| WORK INSTRUCTIONS |
Set down the material exactly as given, please, from its first line through the line that includes "Research [menuitem] (329, 111)".
··· INPUT RECORDS
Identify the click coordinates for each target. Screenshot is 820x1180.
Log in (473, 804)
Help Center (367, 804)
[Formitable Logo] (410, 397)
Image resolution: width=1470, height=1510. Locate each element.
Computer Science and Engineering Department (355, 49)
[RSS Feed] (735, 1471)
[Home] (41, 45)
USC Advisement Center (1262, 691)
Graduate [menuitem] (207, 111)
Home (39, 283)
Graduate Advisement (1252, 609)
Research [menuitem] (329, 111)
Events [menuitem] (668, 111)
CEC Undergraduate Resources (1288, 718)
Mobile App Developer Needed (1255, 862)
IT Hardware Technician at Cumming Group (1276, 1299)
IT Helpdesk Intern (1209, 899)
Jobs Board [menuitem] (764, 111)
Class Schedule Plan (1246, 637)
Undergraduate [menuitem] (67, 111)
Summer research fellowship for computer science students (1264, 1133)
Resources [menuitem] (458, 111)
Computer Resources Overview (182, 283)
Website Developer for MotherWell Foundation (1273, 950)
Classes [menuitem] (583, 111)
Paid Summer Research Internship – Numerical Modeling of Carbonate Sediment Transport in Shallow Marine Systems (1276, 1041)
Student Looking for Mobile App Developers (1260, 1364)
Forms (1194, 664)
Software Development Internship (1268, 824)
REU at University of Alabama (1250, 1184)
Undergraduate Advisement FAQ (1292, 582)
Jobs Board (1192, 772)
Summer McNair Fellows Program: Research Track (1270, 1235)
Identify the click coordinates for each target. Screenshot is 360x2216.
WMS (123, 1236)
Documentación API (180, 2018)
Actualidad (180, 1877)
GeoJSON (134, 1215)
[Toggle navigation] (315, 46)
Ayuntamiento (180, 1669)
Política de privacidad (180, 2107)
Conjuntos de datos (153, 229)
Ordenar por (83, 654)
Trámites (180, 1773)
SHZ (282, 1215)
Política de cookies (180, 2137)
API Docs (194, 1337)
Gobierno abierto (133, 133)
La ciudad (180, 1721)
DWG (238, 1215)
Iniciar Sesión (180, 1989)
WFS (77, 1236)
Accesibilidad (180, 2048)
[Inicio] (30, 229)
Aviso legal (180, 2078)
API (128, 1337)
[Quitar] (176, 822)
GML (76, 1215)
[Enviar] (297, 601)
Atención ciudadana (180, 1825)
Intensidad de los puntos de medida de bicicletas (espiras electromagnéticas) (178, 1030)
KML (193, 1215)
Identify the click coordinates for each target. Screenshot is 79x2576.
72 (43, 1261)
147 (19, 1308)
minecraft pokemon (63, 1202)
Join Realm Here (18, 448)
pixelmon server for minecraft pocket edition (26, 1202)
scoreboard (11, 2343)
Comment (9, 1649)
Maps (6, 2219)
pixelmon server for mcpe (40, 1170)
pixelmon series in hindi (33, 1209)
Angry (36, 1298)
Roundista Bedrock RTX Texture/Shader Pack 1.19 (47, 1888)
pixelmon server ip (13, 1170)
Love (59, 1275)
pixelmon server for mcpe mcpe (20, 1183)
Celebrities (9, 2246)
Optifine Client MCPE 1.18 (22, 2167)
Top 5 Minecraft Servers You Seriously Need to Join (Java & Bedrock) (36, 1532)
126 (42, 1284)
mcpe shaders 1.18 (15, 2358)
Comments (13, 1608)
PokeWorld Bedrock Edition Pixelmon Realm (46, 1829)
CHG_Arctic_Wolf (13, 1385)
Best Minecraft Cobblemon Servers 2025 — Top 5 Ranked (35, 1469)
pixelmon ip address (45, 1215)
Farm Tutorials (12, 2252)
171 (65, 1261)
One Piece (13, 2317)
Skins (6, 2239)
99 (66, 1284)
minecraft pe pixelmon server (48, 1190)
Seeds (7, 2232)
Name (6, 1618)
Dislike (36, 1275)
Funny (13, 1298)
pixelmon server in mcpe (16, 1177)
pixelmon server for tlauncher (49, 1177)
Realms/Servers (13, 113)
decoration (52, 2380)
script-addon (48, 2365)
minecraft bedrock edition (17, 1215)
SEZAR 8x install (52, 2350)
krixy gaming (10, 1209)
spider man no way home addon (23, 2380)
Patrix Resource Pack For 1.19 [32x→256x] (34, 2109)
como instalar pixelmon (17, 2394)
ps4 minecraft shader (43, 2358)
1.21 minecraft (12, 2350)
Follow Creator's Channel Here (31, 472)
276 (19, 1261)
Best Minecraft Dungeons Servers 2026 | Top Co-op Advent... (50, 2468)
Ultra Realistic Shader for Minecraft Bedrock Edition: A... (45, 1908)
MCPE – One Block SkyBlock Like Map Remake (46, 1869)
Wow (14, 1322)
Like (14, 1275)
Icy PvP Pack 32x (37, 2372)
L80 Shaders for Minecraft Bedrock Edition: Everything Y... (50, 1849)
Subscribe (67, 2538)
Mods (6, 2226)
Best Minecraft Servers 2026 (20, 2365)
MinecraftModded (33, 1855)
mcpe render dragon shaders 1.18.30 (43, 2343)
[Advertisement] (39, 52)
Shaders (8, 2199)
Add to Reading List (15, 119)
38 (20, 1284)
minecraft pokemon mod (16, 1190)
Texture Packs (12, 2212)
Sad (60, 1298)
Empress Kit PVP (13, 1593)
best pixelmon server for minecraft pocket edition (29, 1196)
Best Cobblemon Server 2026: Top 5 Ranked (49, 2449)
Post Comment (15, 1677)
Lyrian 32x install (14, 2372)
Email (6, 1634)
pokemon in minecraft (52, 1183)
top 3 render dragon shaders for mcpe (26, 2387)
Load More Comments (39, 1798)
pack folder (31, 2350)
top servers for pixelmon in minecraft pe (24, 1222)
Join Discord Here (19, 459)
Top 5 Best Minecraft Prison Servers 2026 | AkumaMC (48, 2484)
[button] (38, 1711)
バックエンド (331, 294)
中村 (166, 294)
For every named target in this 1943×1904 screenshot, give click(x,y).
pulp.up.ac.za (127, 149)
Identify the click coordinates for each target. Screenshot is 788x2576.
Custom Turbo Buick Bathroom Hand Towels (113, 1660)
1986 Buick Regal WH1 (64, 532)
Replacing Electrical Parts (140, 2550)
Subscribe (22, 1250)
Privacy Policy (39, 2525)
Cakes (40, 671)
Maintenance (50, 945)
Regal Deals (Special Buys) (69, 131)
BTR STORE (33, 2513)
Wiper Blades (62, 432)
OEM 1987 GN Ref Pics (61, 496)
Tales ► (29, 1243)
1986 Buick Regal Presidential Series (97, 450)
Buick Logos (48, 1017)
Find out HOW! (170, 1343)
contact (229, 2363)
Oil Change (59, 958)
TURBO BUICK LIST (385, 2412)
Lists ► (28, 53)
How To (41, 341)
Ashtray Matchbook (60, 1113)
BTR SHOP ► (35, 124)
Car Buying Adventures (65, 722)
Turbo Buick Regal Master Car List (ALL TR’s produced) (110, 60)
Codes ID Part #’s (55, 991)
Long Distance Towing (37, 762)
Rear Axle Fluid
······
| FINAL ANSWER |
Identify the click coordinates for each target. Screenshot is 820x1180.
Log in (473, 804)
Help Center (367, 804)
[Formitable Logo] (410, 397)
Image resolution: width=1470, height=1510. Locate each element.
Computer Science and Engineering Department (355, 49)
[RSS Feed] (735, 1471)
[Home] (41, 45)
USC Advisement Center (1262, 691)
Graduate [menuitem] (207, 111)
Home (39, 283)
Graduate Advisement (1252, 609)
Research [menuitem] (329, 111)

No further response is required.